REQUESTS>
1/ In the preform preheating passage, what protects the preform's handle from excessive heat during preheating?
2/ Please write a continuation of the preform preheating passage, picking up after its last sentence.

PAGE EXCERPT>
# # # #
With reference now to FIG. 7, rotation of the rotating carrier 44 brings a preform 12 retained in a gripper 58 to the preheating stage 28 as was shown in FIG. 3 of the machine 10. Because the preheating of the preforms is conducted with the preforms inverted from their initial position at the pick off position 26, that is, with the neck 18 upward, the rotary actuator 60 at the end of the free sliding element 64 rotates the grippers 58 and the preforms through 180 degree during their transit between pick off position 26 and the transfer to a preheating transport system 90. The effect of this rotation is that the handle 20 of the preform is now “leading” with respect to the direction of rotation of the rotating carrier 44, instead of trailing as it was at the pick off position 26 as could be seen in FIG. 5.

The preheating transport system 90 is also in continuous movement and comprises a loop rail system 92 with proximate and distal rotating guide wheels 94 and 96 respectively at either end of the loop. A plurality of preform supporting mandrels 98 are adapted to move around the loop rail system 92, driven into motion around the straight sections of the loop by a drive chain (not shown) to which they are fixed and around the guide wheels 94,96 by nesting in niches 103 of the guide wheels. As well as travelling around the loop rail system 92, the mandrels 98 are continuously rotated about their vertical axes.

Preheating of the preform 12 is required for the body 16 of the preform, that is for that portion of the preform which will be subjected to stretching and blow-moulding, to sufficiently soften the polymer. But the handle 20 and the neck 18 which retain their as injection moulded form in the blown container shown in FIG. 3, must be protected from excessive heat as the preform moves through the preheating stage. For this reason, as shown in FIG. 8, a preform supporting mandrel 98 is provided with a heat shield 100 comprising a channel 102 rising from a cylindrical collar 104 in which the handle 20 is protected while the neck 18 is protected by its insertion into the cylindrical collar 104 of the mandrel.

It may be noted that the patterns of the outer cam surface 74 and that of the cam channel 78 of the first rotating transfer system 42 as shown in FIG. 5, near the pick off position 26 differ from those at the approach to, and following the preform transfer to preheating position 106. This reflects the difference in movements required of a gripper 58 as it steers the preform into the position in which the vertical axis of the preform becomes aligned with that of the cylindrical collar 104 of the mandrel 98 and the handle 20 is aligned with the heat shield channel 102. At the instant these axes are aligned and the handle 20 of the preform is aligned between the side elements of the channel 102, a cylindrical plunger 108 within the collar 104 rises into the neck 18, then lowers to bring the neck to an inserted position within the collar. These movements of course take place while the first rotating transfer system 42 and the proximate guide wheel 94 are in continuous contrarotation. This complex movement is again made possible by the combination of the rotation of the arm 46 and the rotation and linear movements of the free sliding element 64, and thus of the gripper fingers 66 of the first pick and place apparatus 52.
# # # #
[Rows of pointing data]
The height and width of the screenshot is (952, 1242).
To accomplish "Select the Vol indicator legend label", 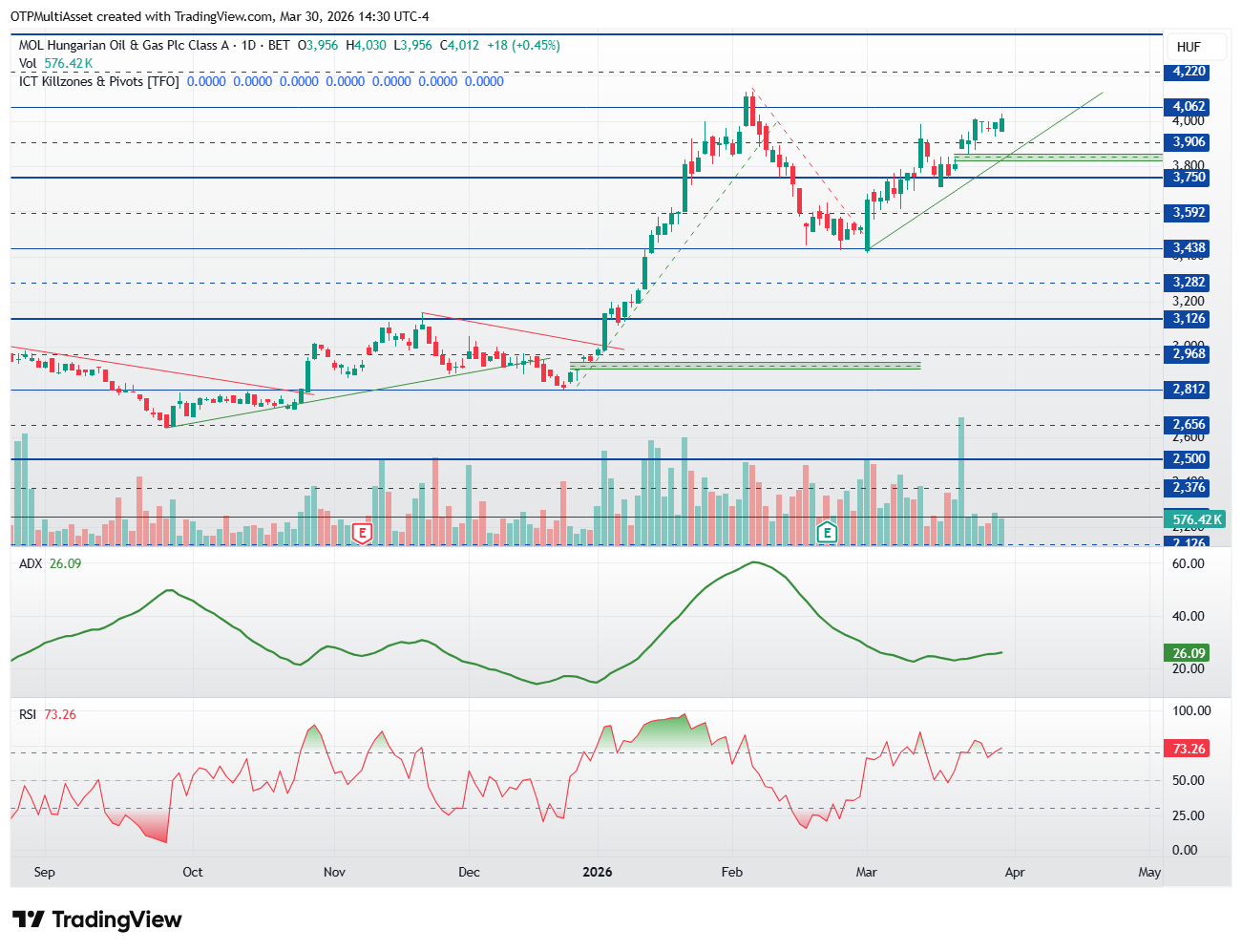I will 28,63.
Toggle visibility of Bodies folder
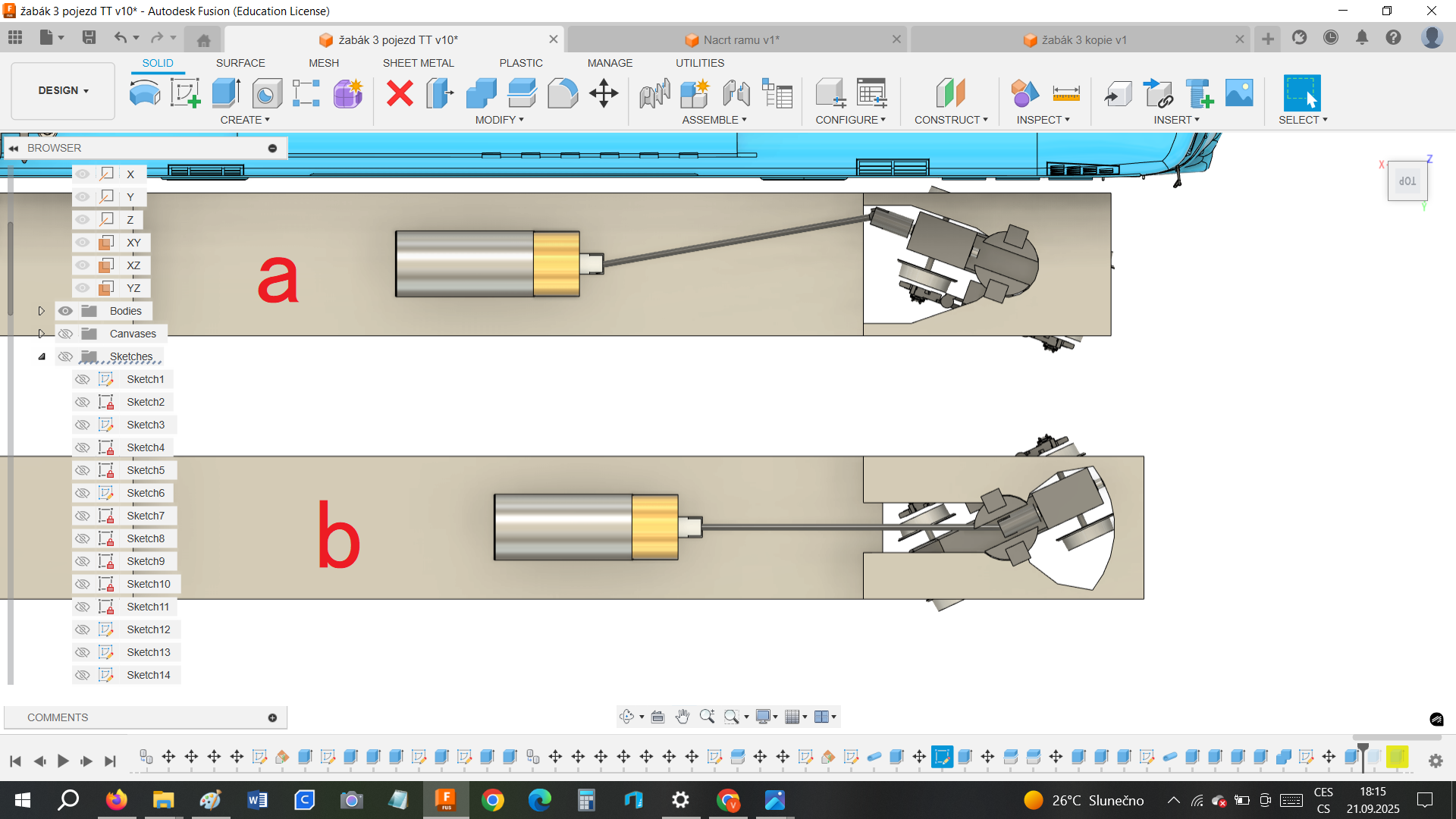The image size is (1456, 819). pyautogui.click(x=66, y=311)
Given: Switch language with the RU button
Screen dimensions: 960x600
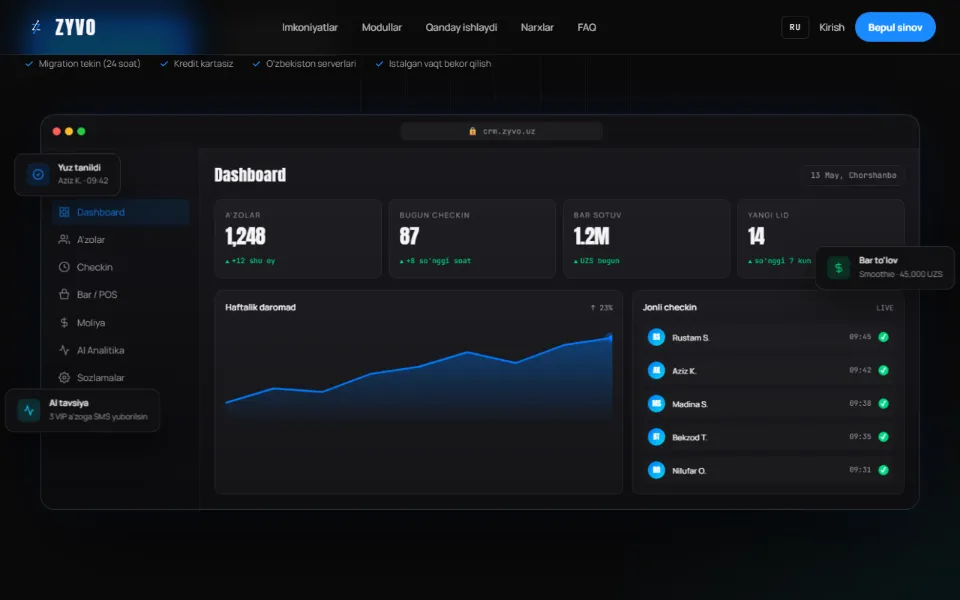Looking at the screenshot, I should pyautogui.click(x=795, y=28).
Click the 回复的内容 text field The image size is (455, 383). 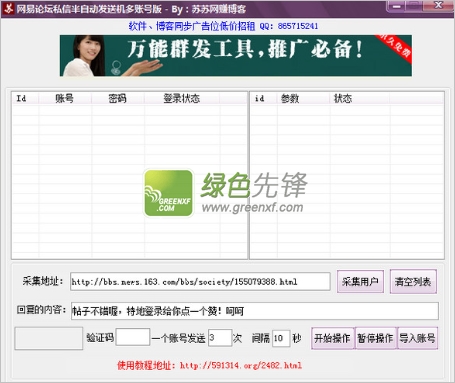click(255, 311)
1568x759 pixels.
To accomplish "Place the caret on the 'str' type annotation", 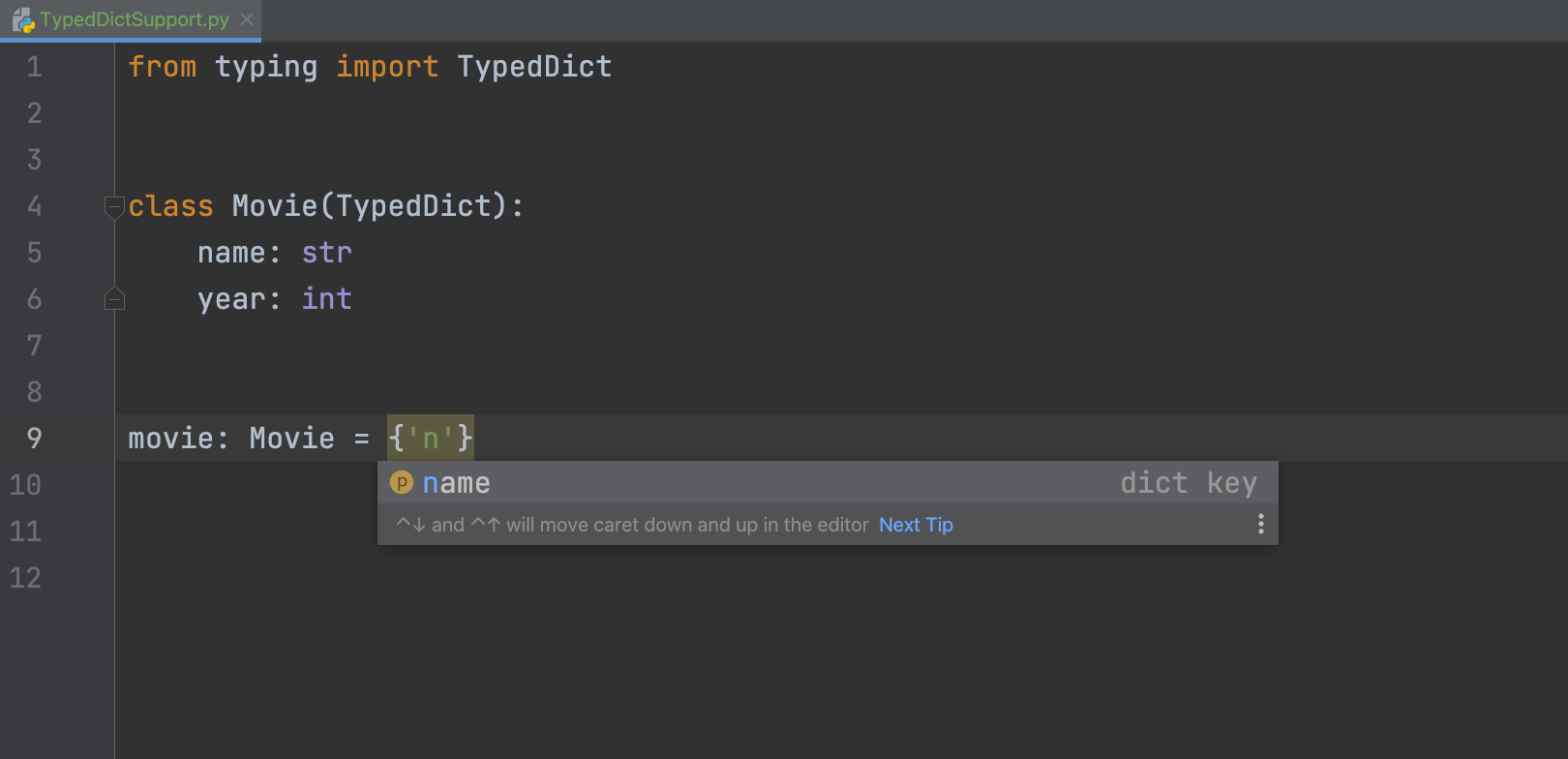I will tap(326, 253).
# # # #
RESULTS OF THE TASKS>
1/ The channel of the heat shield on the preform supporting mandrel, which rises from the mandrel's cylindrical collar.

2/
Thus the transfer of a preform from the gripper of the first transfer system 42 to a preform supporting mandrel 98 is achieved in one fluid motion as the vertical axis of the preform is brought into alignment with that of the mandrel and the oriented handle of the preform slides into the heat shield, while accommodating each of the rotations of the loop rail, the mandrel and the transfer system as well as the movements of the gripper.

Preheating of Preforms

As best seen in FIGS. 3 and 8, banks 110 of heating elements 109 are positioned along each of the straight sections of the loop rail system 92. Graded hot air 111 is drawn across the path of the preforms 12 by extractor fans 113. To prevent excessive heat build-up of the cylindrical collar 104 and the neck 18 of the preform in the collar, a cooling air stream 115 is directed at the collars.

As a mandrel 98 and preform 12 are rotated away from the transfer-to-preheating position 106 by the proximate rotating guide wheel 94, the mandrels supported in the chain of the preheating transport system 90 travel along the first straight section 112, around the distal rotating guide wheel 96 and back along the second straight section 114 to arrive at a transfer-from-mandrel position 116. While traversing these straight sections, the mandrels are rotated about their vertical axes by a gear 105 of the mandrel engaging with chain 107 to evenly expose the bodies of the preforms to heat from the banks 110 of heating elements 109. The heating elements 109 are each arranged as a series of infra-red heating elements which are individually adjustable as to their proximity to the passing preforms.

It will be understood that the orientation of each mandrel 98 at both the transfer to preheating position 106 and at the transfer from mandrel position 116 is critical to allow the respective first and second transfer systems to insert and extract a preform handle from the channel of the mandrel's heat shield. These heat shield orientations with respect to the periphery of the proximate guide wheel 94 are not the same at these two positions so that the orientation of the mandrel and its heat shield need to be changed from that demanded at the handle extraction position to that required at the handle insertion position.

To this end, each mandrel is provided with a guide carriage 98a fixed to the mandrel. As a mandrel approaches the transfer-from-mandrel position 116, cam followers 98b and 98c engage with guide channels to rotate the mandrel into the required orientation. During transit about the periphery of proximate guide wheel 94, the cam followers 98b and 98c follow cam channels of a cam plate above the proximate guide wheel to bring the orientation of the heat shield to that required at the transfer-to-preheating position 106.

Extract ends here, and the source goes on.